Instrucción - Devuelve sin cambios el pasaje del extracto sobre superconductividad comprendido entre "En el terreno" y "el parque electronuclear.", ambos inclusive.

En el terreno de la electrónica, la posibilidad de deshacerse de los criostatos ofrecerá a la superconductividad mercados considerables. Ejemplo: la corriente producida por una central no puede ser almacenada bajo forma eléctrica, pero bien se puede imaginar el ponerla en reserva bajo forma magnética; de ahí la idea de ciertos ingenieros de fabricar gigantescas bobinas superconductor de varios centenares de metros de diámetro, las cuales, enterradas en el suelo, permitirían almacenar la producción de una central nuclear para entregarla en el momento que se quiera. Esto haría posible reducir considerablemente el parque electronuclear.

Líneas proporcionadas -

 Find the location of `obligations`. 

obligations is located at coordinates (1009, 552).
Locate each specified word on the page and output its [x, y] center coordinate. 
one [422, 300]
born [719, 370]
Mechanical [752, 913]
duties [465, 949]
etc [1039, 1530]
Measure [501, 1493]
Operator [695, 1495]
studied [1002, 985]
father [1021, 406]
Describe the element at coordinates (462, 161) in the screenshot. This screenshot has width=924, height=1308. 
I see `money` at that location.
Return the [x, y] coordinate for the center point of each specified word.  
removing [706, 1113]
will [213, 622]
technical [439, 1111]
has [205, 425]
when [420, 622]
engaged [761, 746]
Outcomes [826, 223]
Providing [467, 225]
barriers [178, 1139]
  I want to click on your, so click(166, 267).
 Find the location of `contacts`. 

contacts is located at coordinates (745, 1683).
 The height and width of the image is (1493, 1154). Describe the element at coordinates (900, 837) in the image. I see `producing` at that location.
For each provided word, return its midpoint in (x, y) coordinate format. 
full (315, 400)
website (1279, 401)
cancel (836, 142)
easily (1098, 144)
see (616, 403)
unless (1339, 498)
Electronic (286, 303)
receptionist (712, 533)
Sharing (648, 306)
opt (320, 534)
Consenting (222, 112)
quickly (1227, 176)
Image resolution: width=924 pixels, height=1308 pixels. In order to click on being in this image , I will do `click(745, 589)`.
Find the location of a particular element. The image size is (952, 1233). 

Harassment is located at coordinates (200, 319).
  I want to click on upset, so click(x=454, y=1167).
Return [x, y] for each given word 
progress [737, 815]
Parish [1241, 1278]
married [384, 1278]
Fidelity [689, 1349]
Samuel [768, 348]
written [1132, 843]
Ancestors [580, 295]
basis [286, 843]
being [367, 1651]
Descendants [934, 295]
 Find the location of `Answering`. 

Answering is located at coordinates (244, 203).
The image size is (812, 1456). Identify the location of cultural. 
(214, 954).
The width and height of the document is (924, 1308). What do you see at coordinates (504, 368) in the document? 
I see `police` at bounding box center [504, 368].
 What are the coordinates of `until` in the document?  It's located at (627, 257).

Respuesta correcta -
En el terreno de la electrónica, la posibilidad de deshacerse de los criostatos ofrecerá a la superconductividad mercados considerables. Ejemplo: la corriente producida por una central no puede ser almacenada bajo forma eléctrica, pero bien se puede imaginar el ponerla en reserva bajo forma magnética; de ahí la idea de ciertos ingenieros de fabricar gigantescas bobinas superconductor de varios centenares de metros de diámetro, las cuales, enterradas en el suelo, permitirían almacenar la producción de una central nuclear para entregarla en el momento que se quiera. Esto haría posible reducir considerablemente el parque electronuclear.